Before coming to Sojourners to serve as the congregational coordinator, I had the unique opportunity to teach Protestant faith formation classes at Leavenworth federal prison in Kansas. Leavenworth was experimenting with a program called Life Connections that allowed Muslims, Christians, and adherents of a variety of faith traditions the opportunity to live together in community and participate in spiritual formation. Participants had the opportunity to deepen their own faith and, at the same time, build trust and friendships with people from other faiths.


I will never forget arriving at the “Big House” for the first time. I approached the ominous guard tower, announced myself, and ascended the long staircase toward the prison entrance. There is something unsettling about the first time you hear the door click behind you. Yet the biggest surprise was not the unsettling confinement, but the students I was about to meet. I had great plans for imparting my superior knowledge of Christian faith and its life implications to the program participants. But when I arrived, I realized that the awaiting class would not only be students, but they would be fellow dialogue partners on the Christian journey. In particular, I was impressed by their knowledge of church history, theology, and the ability of one student to quote Thomas à Kempis.


The participants, who would soon become friends, had amassed an incredible knowledge of the Christian faith and its history from an extensive religious library in the prison. I was a little jealous of their selection. That’s why I am outraged this week to read the following in The New York Times:



Behind the walls of federal prisons nationwide, chaplains have been quietly carrying out a systematic purge of religious books and materials that were once available to prisoners in chapel libraries.
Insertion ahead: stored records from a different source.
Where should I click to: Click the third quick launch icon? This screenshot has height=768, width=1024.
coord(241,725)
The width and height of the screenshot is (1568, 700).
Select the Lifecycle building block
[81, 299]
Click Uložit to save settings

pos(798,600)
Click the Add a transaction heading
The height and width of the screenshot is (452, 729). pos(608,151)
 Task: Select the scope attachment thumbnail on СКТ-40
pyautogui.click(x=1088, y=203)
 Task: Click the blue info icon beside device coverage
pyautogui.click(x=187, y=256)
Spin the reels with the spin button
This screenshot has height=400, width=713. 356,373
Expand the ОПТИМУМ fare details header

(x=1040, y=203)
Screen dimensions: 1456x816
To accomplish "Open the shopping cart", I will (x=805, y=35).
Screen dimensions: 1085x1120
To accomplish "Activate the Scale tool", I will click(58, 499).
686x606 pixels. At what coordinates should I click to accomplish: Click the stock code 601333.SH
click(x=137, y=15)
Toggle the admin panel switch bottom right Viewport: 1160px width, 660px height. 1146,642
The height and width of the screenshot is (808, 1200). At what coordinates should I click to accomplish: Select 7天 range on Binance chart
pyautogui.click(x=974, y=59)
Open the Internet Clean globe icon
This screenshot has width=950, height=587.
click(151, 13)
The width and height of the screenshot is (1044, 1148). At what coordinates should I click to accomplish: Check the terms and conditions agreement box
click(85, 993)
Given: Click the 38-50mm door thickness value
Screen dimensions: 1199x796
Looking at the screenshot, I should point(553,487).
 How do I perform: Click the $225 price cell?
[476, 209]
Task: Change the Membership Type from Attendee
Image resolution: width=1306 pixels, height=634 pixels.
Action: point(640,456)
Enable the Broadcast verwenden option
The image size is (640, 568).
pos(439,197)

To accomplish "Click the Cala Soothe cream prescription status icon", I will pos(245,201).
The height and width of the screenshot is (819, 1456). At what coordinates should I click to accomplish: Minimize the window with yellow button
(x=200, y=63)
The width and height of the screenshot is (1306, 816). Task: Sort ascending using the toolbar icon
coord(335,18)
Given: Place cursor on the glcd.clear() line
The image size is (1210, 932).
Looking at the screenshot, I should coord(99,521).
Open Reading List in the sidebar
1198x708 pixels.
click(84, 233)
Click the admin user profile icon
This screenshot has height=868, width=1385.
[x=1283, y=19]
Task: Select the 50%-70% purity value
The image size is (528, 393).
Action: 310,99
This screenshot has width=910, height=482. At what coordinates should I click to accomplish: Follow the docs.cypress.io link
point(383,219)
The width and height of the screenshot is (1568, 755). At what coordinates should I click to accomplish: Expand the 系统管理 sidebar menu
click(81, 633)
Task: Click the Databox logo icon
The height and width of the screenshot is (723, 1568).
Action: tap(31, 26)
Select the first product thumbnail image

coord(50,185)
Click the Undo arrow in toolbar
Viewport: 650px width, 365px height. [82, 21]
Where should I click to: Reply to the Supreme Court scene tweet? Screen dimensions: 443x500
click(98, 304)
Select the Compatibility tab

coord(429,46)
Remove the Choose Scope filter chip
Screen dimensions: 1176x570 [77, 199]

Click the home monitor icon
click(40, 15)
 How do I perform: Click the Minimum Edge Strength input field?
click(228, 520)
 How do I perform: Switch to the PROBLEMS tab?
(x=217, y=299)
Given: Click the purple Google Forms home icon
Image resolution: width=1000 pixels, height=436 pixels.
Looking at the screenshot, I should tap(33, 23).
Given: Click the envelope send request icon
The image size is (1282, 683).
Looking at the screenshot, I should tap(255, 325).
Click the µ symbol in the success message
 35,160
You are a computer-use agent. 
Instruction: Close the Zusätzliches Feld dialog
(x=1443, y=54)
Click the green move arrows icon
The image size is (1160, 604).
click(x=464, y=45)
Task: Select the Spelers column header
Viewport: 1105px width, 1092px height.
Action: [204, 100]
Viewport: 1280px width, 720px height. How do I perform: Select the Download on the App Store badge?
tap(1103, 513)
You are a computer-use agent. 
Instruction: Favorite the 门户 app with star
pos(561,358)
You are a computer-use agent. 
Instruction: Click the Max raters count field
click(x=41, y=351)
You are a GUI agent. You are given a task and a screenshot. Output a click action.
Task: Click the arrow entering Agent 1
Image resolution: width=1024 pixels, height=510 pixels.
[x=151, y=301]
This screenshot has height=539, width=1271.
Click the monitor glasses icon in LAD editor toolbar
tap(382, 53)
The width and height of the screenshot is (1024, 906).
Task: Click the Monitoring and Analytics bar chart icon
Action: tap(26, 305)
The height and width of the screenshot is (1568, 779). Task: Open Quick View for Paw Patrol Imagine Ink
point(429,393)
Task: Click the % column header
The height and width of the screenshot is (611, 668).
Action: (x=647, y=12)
The Bureau of Prisons has created a list of acceptable religious books from various faiths and excluded all others. In the name of cleansing the library of radical beliefs, some of the greatest Christian authors have been removed. Who are some of the purged authors? Karl Barth, Reinhold Niebuhr, and Cardinal Avery Dulles, just to name a few. Additionally, the Bureau of Prisons has refused to pay for re-stocking the libraries after the purge, leaving many religious libraries near empty.


In our world and especially in a prison system, where religious faith often seems to divide, my friends in Life Connections, assisted by their extensive religious library, deepened not only their faith but had a profound and positive impact upon Leavenworth federal prison. The purging of religious books from a federal institution hampers not only the discipleship of prisoners, but it should cause us to pause and ask ourselves how this happened in the name of freedom and safety.

Kevin Lum is the congregational network coordinator for Sojourners/Call to Renewal.